# [Data for the task]
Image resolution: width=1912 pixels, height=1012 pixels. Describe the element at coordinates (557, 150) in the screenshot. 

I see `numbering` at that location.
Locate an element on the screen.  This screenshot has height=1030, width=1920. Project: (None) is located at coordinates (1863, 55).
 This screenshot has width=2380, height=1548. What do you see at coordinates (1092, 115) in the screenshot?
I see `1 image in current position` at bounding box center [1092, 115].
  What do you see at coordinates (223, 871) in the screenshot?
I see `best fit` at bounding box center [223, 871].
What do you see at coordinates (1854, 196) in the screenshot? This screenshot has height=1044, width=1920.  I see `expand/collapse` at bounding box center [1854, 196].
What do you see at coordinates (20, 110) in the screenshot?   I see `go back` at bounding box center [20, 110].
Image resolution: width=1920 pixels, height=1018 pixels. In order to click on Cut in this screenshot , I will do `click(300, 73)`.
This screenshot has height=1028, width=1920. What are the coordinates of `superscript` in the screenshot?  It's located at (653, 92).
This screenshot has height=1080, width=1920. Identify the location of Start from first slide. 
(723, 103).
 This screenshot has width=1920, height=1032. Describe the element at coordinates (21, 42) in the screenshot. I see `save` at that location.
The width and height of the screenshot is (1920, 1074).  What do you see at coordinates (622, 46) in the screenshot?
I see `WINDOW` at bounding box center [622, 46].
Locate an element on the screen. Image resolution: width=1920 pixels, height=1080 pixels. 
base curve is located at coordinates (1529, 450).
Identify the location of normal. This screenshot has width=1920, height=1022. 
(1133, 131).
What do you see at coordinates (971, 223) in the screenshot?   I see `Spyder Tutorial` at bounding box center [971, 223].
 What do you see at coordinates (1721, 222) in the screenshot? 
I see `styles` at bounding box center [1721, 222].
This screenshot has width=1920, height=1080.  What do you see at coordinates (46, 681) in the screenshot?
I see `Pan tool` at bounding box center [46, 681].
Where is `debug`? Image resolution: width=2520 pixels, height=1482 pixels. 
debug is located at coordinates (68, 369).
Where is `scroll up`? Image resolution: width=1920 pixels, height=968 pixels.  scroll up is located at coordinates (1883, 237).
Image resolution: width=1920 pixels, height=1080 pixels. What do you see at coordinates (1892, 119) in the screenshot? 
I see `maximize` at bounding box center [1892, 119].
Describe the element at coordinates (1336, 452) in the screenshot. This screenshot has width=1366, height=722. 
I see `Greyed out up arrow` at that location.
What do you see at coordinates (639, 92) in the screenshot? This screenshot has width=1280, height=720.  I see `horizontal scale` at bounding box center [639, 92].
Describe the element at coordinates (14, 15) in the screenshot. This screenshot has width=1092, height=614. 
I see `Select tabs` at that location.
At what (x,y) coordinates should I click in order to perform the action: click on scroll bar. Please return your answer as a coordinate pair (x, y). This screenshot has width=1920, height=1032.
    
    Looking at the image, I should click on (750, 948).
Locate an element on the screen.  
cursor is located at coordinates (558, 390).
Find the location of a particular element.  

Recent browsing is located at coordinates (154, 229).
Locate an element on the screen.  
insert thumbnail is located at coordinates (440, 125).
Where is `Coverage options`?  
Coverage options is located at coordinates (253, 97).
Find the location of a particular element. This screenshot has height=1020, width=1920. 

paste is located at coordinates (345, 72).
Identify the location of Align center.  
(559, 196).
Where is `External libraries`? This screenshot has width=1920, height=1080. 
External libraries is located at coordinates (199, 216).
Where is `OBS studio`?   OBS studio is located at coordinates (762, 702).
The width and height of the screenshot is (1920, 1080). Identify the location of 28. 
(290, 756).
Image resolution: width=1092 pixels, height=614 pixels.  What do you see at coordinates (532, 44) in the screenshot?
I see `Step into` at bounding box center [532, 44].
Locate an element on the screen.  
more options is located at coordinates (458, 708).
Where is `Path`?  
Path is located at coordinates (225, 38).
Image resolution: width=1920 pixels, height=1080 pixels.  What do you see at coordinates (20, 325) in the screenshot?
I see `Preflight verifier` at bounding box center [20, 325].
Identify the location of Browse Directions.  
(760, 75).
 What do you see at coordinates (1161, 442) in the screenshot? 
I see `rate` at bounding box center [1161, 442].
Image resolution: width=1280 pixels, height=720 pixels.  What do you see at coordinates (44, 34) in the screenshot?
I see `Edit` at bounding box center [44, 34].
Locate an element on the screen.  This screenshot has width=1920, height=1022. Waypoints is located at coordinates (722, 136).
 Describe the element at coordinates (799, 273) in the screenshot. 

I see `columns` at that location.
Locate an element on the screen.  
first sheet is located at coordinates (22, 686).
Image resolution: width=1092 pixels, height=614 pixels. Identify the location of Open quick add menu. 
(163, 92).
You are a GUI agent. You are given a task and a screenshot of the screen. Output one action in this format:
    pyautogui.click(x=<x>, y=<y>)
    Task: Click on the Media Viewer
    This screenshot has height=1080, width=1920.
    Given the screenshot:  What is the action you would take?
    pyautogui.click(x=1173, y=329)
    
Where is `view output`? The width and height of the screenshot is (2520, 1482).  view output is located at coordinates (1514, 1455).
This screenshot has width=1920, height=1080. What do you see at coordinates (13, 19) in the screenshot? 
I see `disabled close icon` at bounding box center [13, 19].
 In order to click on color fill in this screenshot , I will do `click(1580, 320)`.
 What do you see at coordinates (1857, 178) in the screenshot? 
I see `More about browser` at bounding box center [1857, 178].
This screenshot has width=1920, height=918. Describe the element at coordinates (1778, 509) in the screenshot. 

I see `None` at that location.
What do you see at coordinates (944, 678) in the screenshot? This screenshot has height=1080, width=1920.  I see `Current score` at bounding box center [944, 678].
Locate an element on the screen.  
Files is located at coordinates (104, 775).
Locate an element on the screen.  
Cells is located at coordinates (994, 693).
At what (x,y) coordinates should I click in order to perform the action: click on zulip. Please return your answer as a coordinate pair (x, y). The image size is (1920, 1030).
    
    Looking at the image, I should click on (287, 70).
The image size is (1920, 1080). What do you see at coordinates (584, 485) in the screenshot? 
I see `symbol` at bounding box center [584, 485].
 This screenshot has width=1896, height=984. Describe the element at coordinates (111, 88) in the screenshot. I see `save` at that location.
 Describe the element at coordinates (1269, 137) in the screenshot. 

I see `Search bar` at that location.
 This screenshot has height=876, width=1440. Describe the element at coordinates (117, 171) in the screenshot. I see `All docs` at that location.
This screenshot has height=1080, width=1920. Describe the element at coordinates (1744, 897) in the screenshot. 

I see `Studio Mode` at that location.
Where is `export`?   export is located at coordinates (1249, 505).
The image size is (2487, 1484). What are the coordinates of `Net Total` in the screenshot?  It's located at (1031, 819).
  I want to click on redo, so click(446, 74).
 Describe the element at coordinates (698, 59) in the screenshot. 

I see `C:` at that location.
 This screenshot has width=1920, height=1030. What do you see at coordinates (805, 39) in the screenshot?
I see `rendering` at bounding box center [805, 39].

# [Request]
Switch "Image resolution" to "Screen resolution" in the listing, beginning with its first line and stopping after the line that contains "This screenshot has height=1028, width=1920.", and give back only those lines with everything else unchanged.

# [Answer to this exercise]
Screen resolution: width=1912 pixels, height=1012 pixels. Describe the element at coordinates (557, 150) in the screenshot. 

I see `numbering` at that location.
Locate an element on the screen.  This screenshot has height=1030, width=1920. Project: (None) is located at coordinates (1863, 55).
 This screenshot has width=2380, height=1548. What do you see at coordinates (1092, 115) in the screenshot?
I see `1 image in current position` at bounding box center [1092, 115].
  What do you see at coordinates (223, 871) in the screenshot?
I see `best fit` at bounding box center [223, 871].
What do you see at coordinates (1854, 196) in the screenshot? This screenshot has height=1044, width=1920.  I see `expand/collapse` at bounding box center [1854, 196].
What do you see at coordinates (20, 110) in the screenshot?   I see `go back` at bounding box center [20, 110].
Screen resolution: width=1920 pixels, height=1018 pixels. In order to click on Cut in this screenshot , I will do `click(300, 73)`.
This screenshot has height=1028, width=1920. What are the coordinates of `superscript` in the screenshot?  It's located at (653, 92).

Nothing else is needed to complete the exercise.